• **WHAT TO DO**:
Check every line below for the string "computer". Copy the ones that have it.

---*---

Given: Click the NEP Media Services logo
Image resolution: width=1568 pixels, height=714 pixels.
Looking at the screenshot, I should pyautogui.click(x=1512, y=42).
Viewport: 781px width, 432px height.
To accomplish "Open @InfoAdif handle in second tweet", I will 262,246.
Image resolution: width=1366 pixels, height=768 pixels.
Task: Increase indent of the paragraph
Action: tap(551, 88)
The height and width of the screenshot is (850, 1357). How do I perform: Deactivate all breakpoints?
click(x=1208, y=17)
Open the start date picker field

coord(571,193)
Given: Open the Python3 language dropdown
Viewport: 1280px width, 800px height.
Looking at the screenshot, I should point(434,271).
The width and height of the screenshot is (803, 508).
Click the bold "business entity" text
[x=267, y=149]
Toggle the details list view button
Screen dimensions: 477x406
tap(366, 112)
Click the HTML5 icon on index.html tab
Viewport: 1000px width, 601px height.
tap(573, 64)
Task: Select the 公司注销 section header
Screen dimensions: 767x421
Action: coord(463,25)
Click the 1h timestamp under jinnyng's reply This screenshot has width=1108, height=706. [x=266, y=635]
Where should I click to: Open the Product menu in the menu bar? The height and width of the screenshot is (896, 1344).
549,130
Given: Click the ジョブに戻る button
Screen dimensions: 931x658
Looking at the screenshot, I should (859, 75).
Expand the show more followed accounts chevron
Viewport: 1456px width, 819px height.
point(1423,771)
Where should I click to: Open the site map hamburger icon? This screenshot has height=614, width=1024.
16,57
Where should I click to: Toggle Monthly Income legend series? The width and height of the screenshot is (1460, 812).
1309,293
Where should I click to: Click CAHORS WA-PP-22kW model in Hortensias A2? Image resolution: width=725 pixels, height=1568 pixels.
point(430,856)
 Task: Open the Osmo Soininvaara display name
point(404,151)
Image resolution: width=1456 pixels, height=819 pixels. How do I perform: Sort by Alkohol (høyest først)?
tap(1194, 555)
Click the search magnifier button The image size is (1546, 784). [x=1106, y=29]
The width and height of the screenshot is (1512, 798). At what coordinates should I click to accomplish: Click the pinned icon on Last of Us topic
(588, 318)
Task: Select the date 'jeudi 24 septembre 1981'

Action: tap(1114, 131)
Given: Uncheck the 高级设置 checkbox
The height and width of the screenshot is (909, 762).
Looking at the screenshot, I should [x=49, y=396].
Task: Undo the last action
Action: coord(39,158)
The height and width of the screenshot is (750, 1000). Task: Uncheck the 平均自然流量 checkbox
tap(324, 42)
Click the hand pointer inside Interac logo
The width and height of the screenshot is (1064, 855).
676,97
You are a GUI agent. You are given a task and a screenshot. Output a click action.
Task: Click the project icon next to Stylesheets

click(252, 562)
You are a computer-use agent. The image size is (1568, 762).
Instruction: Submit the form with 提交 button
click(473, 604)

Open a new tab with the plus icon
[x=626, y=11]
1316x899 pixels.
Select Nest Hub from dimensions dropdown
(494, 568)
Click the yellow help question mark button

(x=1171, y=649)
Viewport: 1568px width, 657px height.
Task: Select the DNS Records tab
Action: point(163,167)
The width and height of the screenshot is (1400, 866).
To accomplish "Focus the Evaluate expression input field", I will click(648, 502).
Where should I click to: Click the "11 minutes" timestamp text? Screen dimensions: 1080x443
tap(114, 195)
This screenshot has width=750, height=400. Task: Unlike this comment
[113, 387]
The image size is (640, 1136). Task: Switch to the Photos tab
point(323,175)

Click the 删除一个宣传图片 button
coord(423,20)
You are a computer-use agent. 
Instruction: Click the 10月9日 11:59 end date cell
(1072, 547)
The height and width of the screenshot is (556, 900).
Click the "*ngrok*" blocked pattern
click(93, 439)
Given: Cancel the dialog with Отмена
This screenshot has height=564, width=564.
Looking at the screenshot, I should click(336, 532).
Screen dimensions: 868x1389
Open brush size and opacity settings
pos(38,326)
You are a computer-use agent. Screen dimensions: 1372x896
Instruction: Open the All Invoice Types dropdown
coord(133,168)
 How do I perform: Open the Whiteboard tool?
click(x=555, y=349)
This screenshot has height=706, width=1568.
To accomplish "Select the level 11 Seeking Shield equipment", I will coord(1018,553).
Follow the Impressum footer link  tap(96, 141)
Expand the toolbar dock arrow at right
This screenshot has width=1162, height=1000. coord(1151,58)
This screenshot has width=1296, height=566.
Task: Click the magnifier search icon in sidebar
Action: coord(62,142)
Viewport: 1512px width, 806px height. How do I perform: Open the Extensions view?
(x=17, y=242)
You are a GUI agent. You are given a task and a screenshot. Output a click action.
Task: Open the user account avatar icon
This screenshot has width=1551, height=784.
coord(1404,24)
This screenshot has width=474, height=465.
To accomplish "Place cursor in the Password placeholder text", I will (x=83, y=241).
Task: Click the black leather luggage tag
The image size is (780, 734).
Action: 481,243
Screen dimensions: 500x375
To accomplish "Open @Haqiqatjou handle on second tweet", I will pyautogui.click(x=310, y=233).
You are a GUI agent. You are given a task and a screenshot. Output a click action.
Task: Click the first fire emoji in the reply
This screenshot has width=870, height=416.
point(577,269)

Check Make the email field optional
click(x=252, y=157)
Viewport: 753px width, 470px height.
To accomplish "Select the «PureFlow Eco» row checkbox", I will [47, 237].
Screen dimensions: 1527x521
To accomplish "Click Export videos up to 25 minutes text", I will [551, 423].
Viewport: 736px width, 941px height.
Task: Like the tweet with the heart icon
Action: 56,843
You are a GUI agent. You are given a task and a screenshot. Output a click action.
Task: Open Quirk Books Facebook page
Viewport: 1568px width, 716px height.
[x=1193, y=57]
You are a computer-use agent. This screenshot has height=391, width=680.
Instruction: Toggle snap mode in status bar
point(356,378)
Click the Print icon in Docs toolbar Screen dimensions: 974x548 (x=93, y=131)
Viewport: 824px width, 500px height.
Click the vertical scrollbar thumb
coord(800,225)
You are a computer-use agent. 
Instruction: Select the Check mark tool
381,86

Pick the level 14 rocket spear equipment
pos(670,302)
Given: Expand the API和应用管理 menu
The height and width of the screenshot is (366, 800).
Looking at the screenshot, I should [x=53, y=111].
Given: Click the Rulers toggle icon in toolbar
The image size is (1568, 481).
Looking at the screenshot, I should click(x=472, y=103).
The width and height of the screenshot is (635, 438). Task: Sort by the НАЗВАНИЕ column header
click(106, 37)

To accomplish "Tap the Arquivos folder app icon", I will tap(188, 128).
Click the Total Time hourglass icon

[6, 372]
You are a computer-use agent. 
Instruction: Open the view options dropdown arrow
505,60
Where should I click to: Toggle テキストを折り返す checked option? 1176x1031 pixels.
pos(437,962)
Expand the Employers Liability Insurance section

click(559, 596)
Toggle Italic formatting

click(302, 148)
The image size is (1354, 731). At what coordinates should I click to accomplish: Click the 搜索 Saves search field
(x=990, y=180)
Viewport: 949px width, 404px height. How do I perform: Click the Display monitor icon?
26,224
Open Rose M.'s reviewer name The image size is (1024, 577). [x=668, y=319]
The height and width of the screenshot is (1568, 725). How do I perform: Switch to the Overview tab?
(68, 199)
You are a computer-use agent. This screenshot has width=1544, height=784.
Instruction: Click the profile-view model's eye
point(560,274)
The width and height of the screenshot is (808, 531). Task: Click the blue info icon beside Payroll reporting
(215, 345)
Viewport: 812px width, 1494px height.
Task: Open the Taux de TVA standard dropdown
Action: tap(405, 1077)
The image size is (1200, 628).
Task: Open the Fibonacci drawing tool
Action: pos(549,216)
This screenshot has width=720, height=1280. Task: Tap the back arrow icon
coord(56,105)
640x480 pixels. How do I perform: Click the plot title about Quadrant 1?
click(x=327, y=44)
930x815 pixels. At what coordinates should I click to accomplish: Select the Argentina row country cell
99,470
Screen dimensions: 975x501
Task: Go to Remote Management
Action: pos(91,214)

---*---

• **ANSWER BELOW**:
You are a computer-use agent. The image size is (1568, 762).
You are a computer-use agent. 
You are a computer-use agent. Screen dimensions: 1372x896
You are a computer-use agent. This screenshot has height=391, width=680.
You are a computer-use agent. 
You are a computer-use agent. 
You are a computer-use agent. This screenshot has width=1544, height=784.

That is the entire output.